_Exercise requirements:_ In the entries, find all lines that hold the word "Learn" and copy them.

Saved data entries
####

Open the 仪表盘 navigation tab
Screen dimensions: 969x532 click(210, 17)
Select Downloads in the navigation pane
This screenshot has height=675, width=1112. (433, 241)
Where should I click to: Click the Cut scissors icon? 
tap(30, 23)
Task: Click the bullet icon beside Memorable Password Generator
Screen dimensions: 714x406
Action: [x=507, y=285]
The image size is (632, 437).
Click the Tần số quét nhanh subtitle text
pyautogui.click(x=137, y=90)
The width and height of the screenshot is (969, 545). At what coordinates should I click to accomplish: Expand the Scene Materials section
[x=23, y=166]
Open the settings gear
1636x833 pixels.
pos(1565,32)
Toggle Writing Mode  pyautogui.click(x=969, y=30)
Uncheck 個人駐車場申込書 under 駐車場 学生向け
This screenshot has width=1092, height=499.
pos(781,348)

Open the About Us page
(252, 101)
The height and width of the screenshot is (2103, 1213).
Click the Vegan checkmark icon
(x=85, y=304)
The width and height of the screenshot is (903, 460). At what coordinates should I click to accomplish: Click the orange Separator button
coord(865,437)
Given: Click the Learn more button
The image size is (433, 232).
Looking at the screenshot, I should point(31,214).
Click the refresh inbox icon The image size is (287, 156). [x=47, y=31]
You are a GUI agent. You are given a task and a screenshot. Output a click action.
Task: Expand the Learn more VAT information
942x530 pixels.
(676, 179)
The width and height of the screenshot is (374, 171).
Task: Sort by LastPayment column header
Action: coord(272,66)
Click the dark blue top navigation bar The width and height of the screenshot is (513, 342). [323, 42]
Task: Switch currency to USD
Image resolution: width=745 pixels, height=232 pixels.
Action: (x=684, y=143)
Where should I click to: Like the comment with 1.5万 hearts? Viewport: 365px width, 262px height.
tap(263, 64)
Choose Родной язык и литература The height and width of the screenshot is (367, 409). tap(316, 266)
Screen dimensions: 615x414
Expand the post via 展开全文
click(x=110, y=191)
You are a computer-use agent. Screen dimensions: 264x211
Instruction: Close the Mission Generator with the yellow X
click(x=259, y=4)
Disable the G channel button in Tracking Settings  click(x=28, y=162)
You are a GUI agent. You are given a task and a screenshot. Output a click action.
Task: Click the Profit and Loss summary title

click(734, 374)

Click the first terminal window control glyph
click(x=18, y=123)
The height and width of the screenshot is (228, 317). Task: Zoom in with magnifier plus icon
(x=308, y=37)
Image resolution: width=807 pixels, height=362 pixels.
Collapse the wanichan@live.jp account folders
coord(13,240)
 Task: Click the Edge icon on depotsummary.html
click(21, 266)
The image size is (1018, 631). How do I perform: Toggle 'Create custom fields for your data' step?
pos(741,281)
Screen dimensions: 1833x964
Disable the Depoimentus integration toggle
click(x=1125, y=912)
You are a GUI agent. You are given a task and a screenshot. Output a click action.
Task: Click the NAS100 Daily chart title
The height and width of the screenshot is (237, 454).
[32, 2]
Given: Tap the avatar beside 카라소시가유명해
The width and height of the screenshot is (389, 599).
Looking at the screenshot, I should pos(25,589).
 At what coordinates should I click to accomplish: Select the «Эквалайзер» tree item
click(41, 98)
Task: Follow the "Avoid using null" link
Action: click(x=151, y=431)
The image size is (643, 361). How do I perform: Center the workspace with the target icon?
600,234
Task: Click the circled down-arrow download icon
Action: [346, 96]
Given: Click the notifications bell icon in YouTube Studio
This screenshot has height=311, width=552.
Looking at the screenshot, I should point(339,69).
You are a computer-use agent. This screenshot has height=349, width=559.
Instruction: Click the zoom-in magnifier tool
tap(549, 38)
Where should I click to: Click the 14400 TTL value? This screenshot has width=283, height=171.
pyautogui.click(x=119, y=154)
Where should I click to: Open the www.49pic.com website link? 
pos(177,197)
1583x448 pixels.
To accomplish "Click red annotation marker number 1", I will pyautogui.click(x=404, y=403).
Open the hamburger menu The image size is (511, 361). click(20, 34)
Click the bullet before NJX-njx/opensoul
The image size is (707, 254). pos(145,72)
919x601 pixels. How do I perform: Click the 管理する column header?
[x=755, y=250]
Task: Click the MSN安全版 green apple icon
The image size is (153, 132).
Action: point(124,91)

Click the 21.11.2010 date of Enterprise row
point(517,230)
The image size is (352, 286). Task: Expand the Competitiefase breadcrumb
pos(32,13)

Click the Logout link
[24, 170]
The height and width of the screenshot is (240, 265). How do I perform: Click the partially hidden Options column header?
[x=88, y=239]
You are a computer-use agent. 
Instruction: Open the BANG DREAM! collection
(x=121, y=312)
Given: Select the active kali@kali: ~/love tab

####

_Solution for this problem:_
Given: Click the Learn more button
Task: Expand the Learn more VAT information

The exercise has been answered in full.